Há poucos dias, o governo da Argentina enviou carta aos 150 países da Organização Mundial do Comércio (OMC) para dizer que não vai abrir seu mercado no momento em que um setor inteiro nos EUA está recebendo amplo apoio do governo, abrindo uma concorrência desleal nos mercados internacionais.

Na China, que acaba de ter a pior taxa de exportação em mais de sete anos, o temor é de que a recessão nos países ricos leve muitas exportadoras à falência. Pequim, segundo o Banco Mundial, precisa crescer 5% ao ano apenas para manter empregada sua população urbana, cada vez maior diante do êxodo rural.

O problema, segundo diplomatas mexicanos e chilenos consultados pelo Estado, é que subsídios a um setor industrial são proibidos pelas leis internacionais. A própria China foi levada há dois anos aos tribunais internacionais por ajudar as montadoras instaladas no país. A ação judicial foi iniciada pelos EUA, que temiam perder cada vez mais espaço para os carros produzidos na China. Agora, são os americanos que adotam o pacote de ajuda e alegam que precisam proteger suas indústrias.

Na reunião de cúpula do G-20, há um mês, os líderes se comprometeram a não adotar medidas protecionistas por 12 meses, como forma de incentivar a economia mundial. Porém, o governo americano já usa a crise para se proteger. Há dois dias, a representante de Comércio da Casa Branca, Susan Schwab, anunciou a chineses e indianos que um acordo comercial para os próximos anos deveria conter uma nova lei: nenhum governo poderia questionar legalmente os subsídios de Washington a seus produtores agrícolas.

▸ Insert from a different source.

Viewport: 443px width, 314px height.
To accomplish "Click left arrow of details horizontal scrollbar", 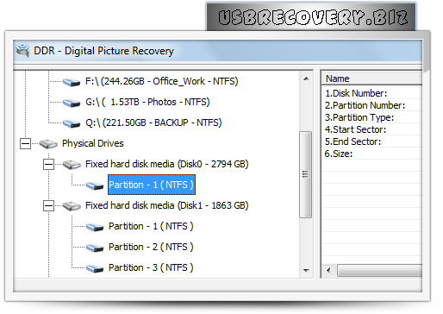I will point(328,270).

Mas em 2009 quem mais sofrerá com a recessão serão os exportadores latino-americanos. Dados obtidos pelo Estado apontam que o continente teria uma redução de 3,9% no volume das exportações, em grande parte por causa da queda no mercado das commodities.

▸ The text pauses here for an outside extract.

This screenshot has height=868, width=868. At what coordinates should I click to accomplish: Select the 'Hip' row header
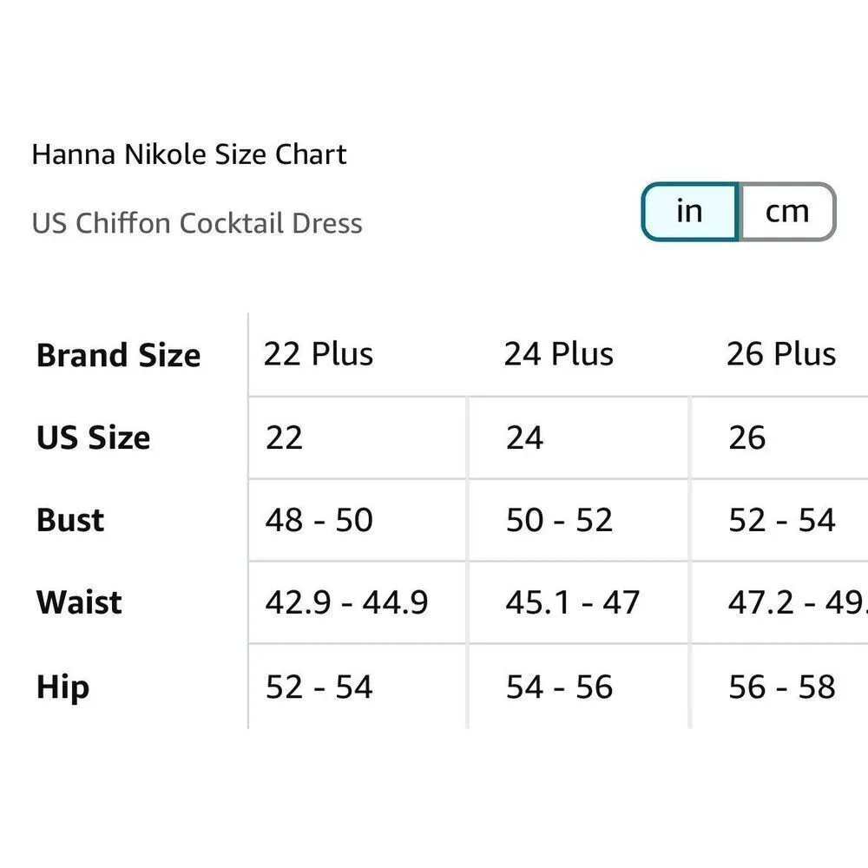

A tensão em relação a medidas protecionistas passou a fazer parte da agenda entre Mercosul e Europa. O Estado obteve informações de que a União Européia enviou uma carta aos governos de Brasil, Argentina, Uruguai e Paraguai, apelando para que "tentações protecionistas" não fossem concretizadas pelo Mercosul.

Enquanto isso, a OMC não consegue chegar a um acordo sobre a liberalização e hoje a entidade pode anunciar que abandona os trabalhos. O fracasso também seria a primeira frustração em relação ao mandato dado pelo G-20 para reformar o sistema econômico mundial.

Americanos insistem que devem ter a abertura dos mercados emergentes para aceitar um acordo. Índia, China e Brasil rejeitam zerar suas tarifas para itens como produtos químicos, máquinas, equipamentos e, claro, para o setor automobilístico dos países ricos.